Don’t Pray

One of the best things I’ve read recently on prayer in a long time, found here. Joe Thorn quotes from and comments on a book he’s reading by Paul Miller.

My prayer life is so spotty largely because I get frozen when it comes to what to say or figuring out what I really want to pray about or how I’m really feeling about something rather than praying as a natural extension of my life and thoughts without all the constant metaprocessing and backstepping and analyzing. And deep down I find I’m also looking for an experience each time – some moment of peace or clarity or otherness that lets me know I’ve connected with God rather than just blabbered at the windshield. Miller has this to say:

Don’t hunt for a feeling in prayer. Deep in our psyches we want an experience with God or an experience in prayer.

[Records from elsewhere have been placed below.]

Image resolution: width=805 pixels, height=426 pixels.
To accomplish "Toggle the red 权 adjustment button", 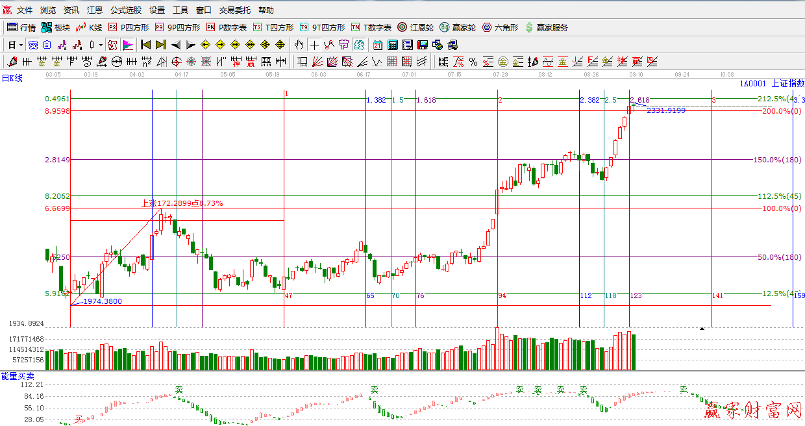I will point(112,45).
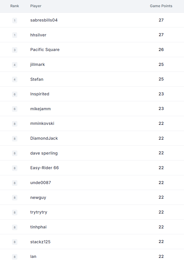Select the jillmark leaderboard row

[92, 64]
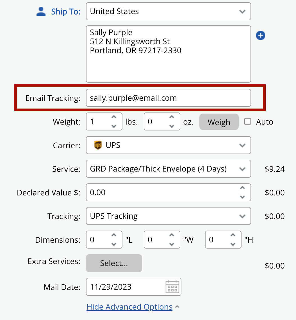Image resolution: width=296 pixels, height=320 pixels.
Task: Increase the length dimension value
Action: point(114,235)
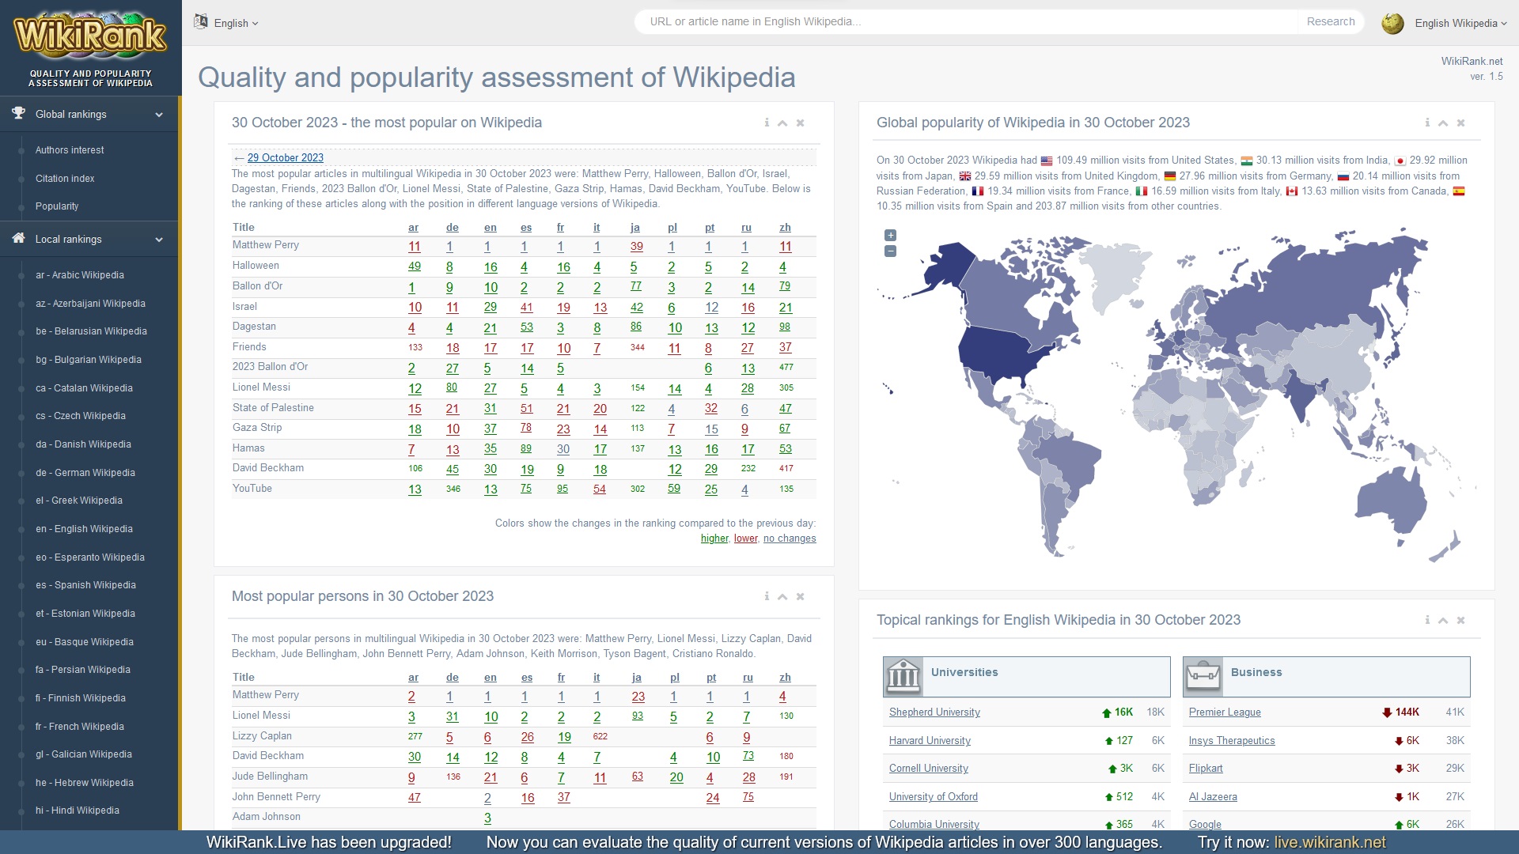Click the info icon on Most popular persons panel
Viewport: 1519px width, 854px height.
[x=767, y=595]
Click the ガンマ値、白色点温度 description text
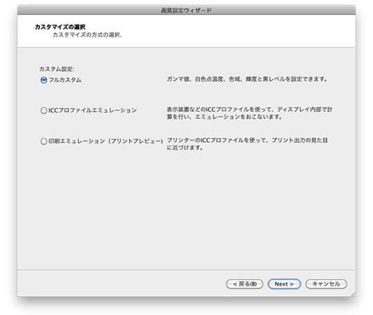373x315 pixels. point(247,79)
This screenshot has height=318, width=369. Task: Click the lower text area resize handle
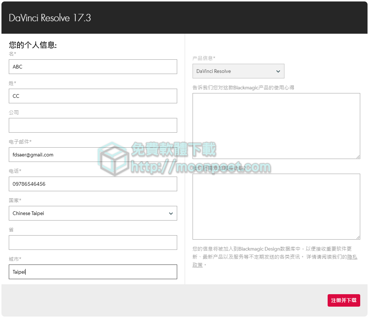tap(358, 237)
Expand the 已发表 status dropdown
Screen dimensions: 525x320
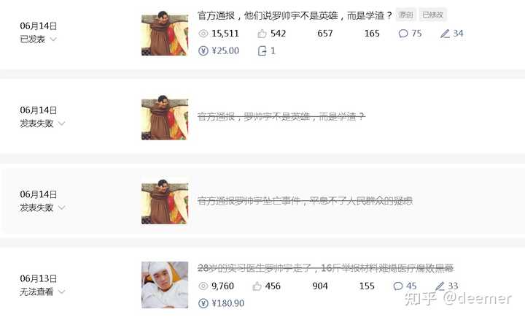coord(53,39)
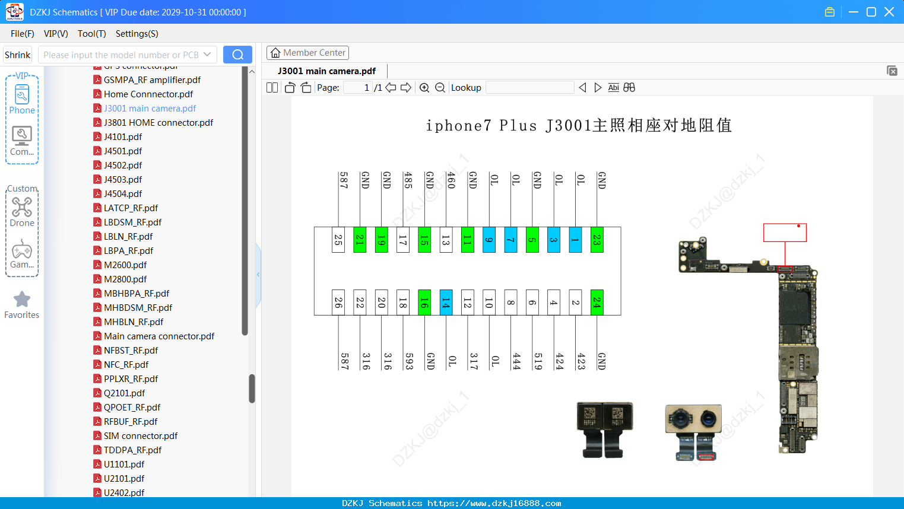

Once we make that our quest, we lose God. You don’t experience God; you get to know him. You submit to him, you enjoy him. He is, after all, a person.

I’ve heard the exhortation to be natural in prayer, to speak as I would to a friend rather than composing religious-sounding language. And I’ve heard the one that says don’t go experience-hunting. This though somehow strikes me differently. It goes beyond just prayer for me – it challenges my perception of God. If I’m looking primarily to experience God, then to me he is an event or a set of circumstances. If I’m looking to get to know him, then he is free to be a person, and experience is only a part of the relationship. Joe quotes Miller again as saying,

In prayer, focusing on the conversation is like trying to drive while looking at the windshield instead of through it. It freezes us, making us unsure of where to go.

With a relationship it’s like spending all your time thinking and discussing how the relationship is going rather than just having it. There are downsides to being überanalytical when there’s life to be lived.